Listed records =>
----
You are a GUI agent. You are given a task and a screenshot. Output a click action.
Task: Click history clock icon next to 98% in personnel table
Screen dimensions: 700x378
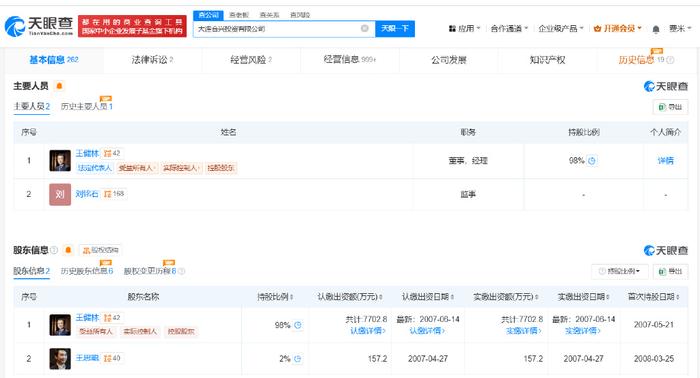pyautogui.click(x=592, y=161)
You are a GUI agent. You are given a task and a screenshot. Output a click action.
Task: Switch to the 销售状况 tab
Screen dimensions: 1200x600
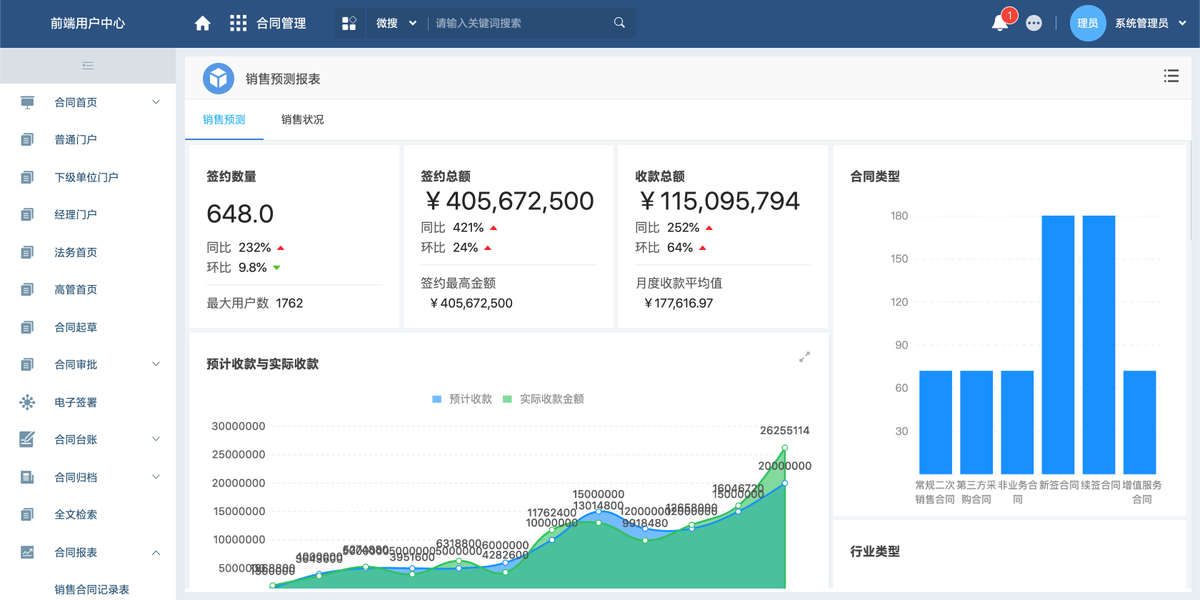(x=302, y=120)
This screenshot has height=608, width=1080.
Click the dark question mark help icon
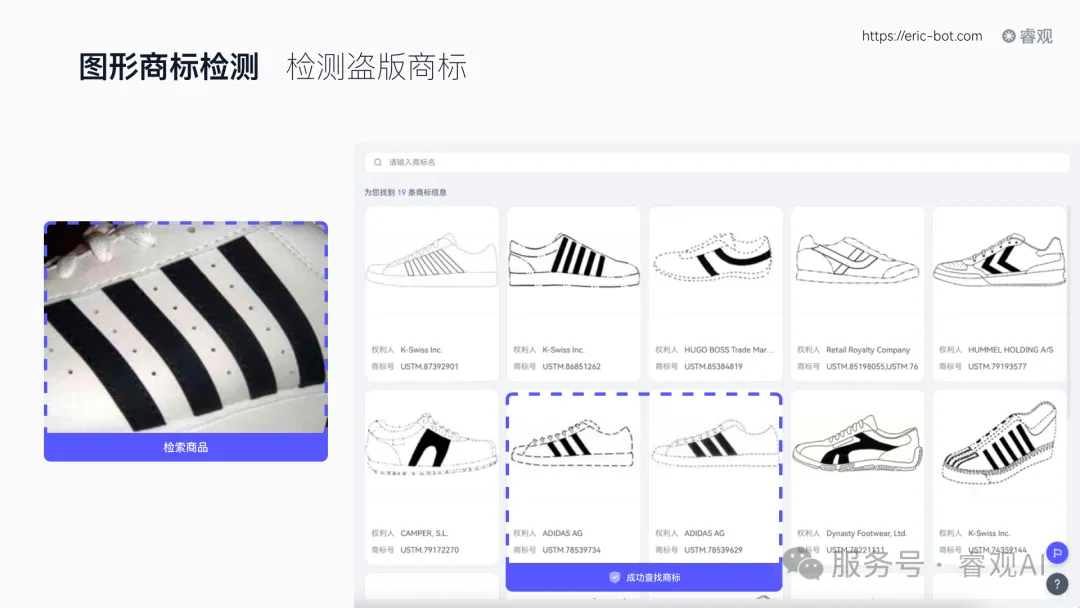pyautogui.click(x=1057, y=583)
----
Everything in the records that precede this task must be written out again exactly, except the pictures.

Final answer =>
You are a GUI agent. You are given a task and a screenshot. Output a click action.
Task: Click history clock icon next to 98% in personnel table
Screen dimensions: 700x378
pyautogui.click(x=592, y=161)
You are a GUI agent. You are given a task and a screenshot. Output a click action.
Task: Switch to the 销售状况 tab
Screen dimensions: 1200x600
(x=302, y=120)
This screenshot has height=608, width=1080.
Click the dark question mark help icon
pyautogui.click(x=1057, y=583)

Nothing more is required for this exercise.